Try it =>
Only the lines below starting at the one that contains "Screen dimensions: 580x1386" and ending at the one that contains "the black-haired character" are to be reproduced, exactly and with both ends kept.

Task inputs =>
◇ ◇ ◇ ◇ ◇ ◇ ◇
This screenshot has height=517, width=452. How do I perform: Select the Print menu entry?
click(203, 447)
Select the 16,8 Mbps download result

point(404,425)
◇ ◇ ◇ ◇ ◇ ◇ ◇
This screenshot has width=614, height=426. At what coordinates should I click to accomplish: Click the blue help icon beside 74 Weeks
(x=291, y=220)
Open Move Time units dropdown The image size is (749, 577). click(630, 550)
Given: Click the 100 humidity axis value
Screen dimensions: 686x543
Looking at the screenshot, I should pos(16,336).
◇ ◇ ◇ ◇ ◇ ◇ ◇
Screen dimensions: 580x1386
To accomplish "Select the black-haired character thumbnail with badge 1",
◇ ◇ ◇ ◇ ◇ ◇ ◇
Reply to the task =>
Screen dimensions: 580x1386
To accomplish "Select the black-haired character thumbnail with badge 1",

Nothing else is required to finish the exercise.